Ahh, good times and happy days may be smiling on us all again...
maybe.
Since starting the first podcast out of Bakersfield, also one of the first podcasts out of California’s entire Great Central Valley, I have spent some time networking among an interesting group of trendsetters.
I got a mention last year in Corey Costello’s Stockcarzone podcast. But that quickly saw those two podcasts moving in different directions. Should NASCAR have ever tried to marry music? I write a hockey blog, so why not? Moving on… In August of last year my own Buck City Podcast got mentioned on Fresnofamous.com’s Flowing With Famous Podcast. That’s big for me as Fresno Famous was written up in the Los Angeles Times not long after about the Fresno Brain Drain...
Recently was a mention on another Fresno podcast, this by hosts Mike and Bells on their punk-style online show, Dorktown. Their homage to Bakersfield in episode 18 begins with a Korn song and has a few brief discussions about me as well as their usual explicit hilarious bantering. I made a few phone calls about a Fresno-Bakersfield hockey game at the Rabobank Arena that make it onto the episode. I even made some prank calls as ‘Pete the Truck guy’, a disgruntled Conservative who once had dirt clods thrown at his truck from a fig orchard by the hosts of Dorktown. I sound kind of stupid, but it’s all in good fun.
Most recently is an interview with ska-king Matt Munoz on the brand new Bakotunes Radio podcast. Interesting that Munoz calls me an “entertainment writer”. Hmmm. In Episode 3 you can listen to Matt ask:
Is Bakersfield my hometown?
Why do I think it’s so hip to be in Bakersfield?
How I was involved in the music scene in the 1990s?
Was ‘the Strand’ a lame name? (yes)
Just what is it I feel I lend to the Bakersfield music and art scene?
How do I define the voice of a writer?
Why did I get involved in the music scene again?
February 24 Lower level Section 111 row A.
Go to the Rabobank site and view the exact angle where you will see Korn bust out their new world tour... click on seating charts, then half house, then section 111. Oh yeah...

Find out soon how you can win tickets from N.L.
Read the blog and listen to upcoming episodes of the Buck City Podcast for more details... (episode 25 and after)
Wanna go?
Bakersfield, California hip hop and trip hop fresh off the press:
Go to songs 2,3, and 4. Song #1 doesn't work.
LSN Studios
See, it's not all about Fresno and 40 Watt Hype. Although I would love to see a get together of the Central Valley scene right here in Bakersfield... bring it together.
Expose the hip hop and trip hop. Bring it out of the urban underground... all starts at the Rabobank this Saturday night.

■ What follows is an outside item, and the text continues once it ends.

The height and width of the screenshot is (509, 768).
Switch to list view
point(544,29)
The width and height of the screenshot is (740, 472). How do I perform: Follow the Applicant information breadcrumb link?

And don't forget a little Mento Buru in there...
-n.l.
King Mark and St. Patrick, both rappers from the Bakersfield hip-hop underground spoke with me a few days ago with studio guru, Caleb, all about their genre of music and how it’s making an upsurge in the local music scene. I wanted to know where rap was hiding out, what Bakersfield had to offer to the urban hip-hop community, and whether these guys were the only ones performing their blend of rap from the hood. So they offered to meet me downtown and give me the low down.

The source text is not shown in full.